DOCUMENT SECTION:

_ _ _

U.K. White Paper proposes added boost for wave, tidal power

The United Kingdom has issued an Energy White Paper proposing incentives for a secure, low-carbon energy mix and offering to double the current level of Renewable Obligation Credits for wave and tidal power projects.

The program plans to secure energy supplies and fight global warming through new nuclear power plants, more renewable energy, and greater energy efficiency, Trade and Industry Secretary Alistair Darling told Parliament May 23. The government hopes to triple electricity available from renewable sources by 2015 and to cut carbon emissions between 23 million and 33 million tons by 2020.

The current Renewable Obligation (RO) program allows generally higher cost renewables generation to compete with fossil-fuel generation. It has helped increase renewables generation to 4 percent of total generation in 2006 from 1.8 percent when the Renewable Obligation was instituted in 2002.

_ _ _

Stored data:
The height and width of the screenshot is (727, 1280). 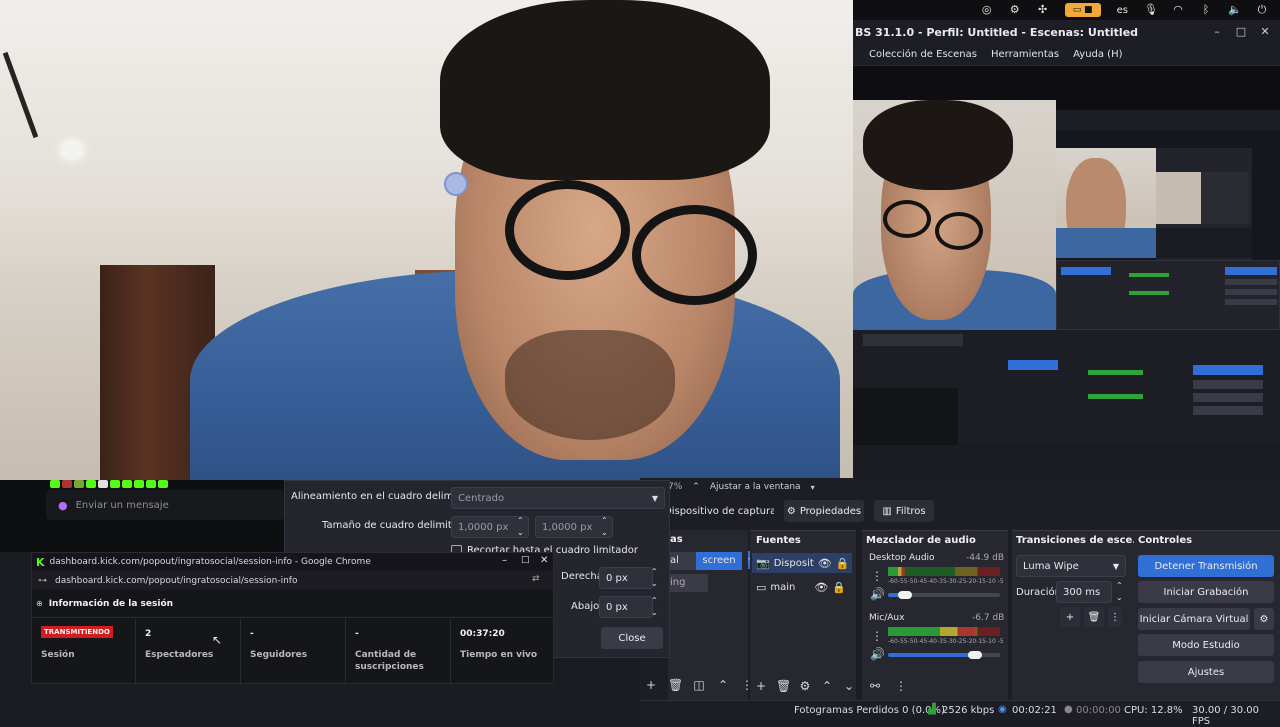 What do you see at coordinates (1151, 10) in the screenshot?
I see `microphone-icon: 🎙` at bounding box center [1151, 10].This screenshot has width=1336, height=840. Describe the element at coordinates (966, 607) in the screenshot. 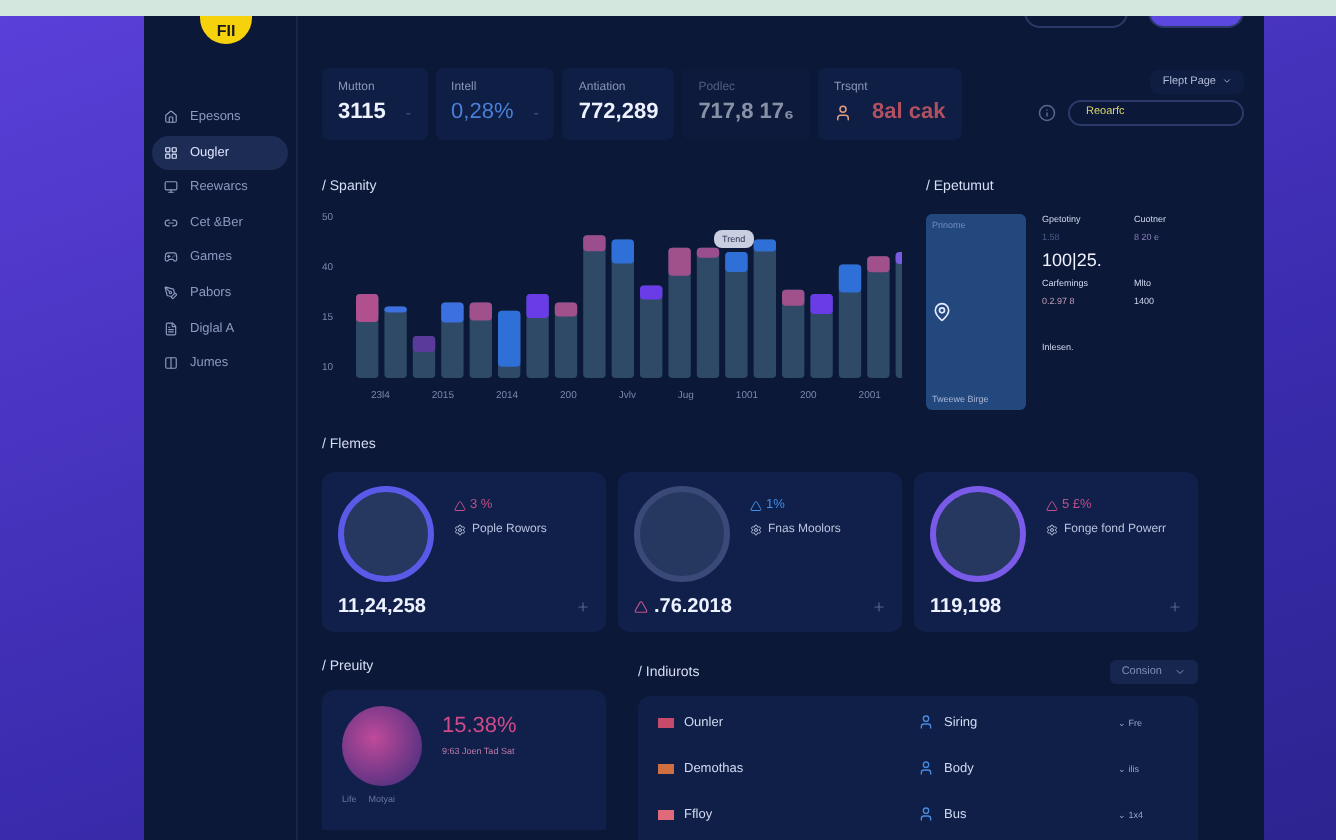

I see `metric-value: 119,198` at that location.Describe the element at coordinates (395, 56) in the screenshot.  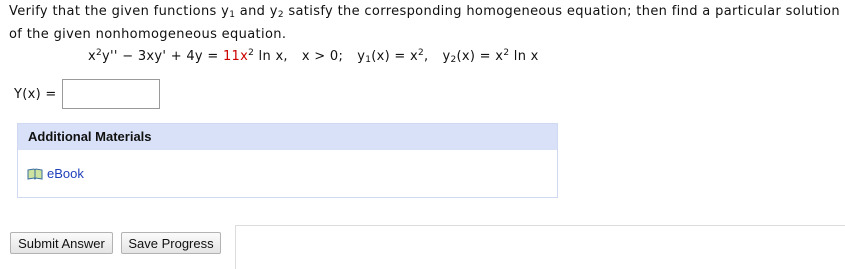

_ _ _

WORK ITEM A: According to the article on the U.K. Energy White Paper, what share of total generation did renewables reach in 2006?
WORK ITEM B: Write the next part of the article on the U.K. Energy White Paper, picking up after its final sentence.
The records are not needed here.

RESULT A: Renewables reached 4 percent of total generation in 2006.

RESULT B:
The RO currently requires electricity suppliers to provide 7.9 percent of their power from renewables in 2007-2008, increasing to 15.4 percent from 2015 through 2027 when the obligation will end. Generators receive a Renewable Obligation Credit (ROC) for each 1 MWh of renewable energy they generate.

The White Paper said a study of increasing costs for renewables has found that the current RO system will result in delivery of only 11.4 percent in renewables generation by 2015. It determined the RO system should be modified to ensure the targets are reached or exceeded.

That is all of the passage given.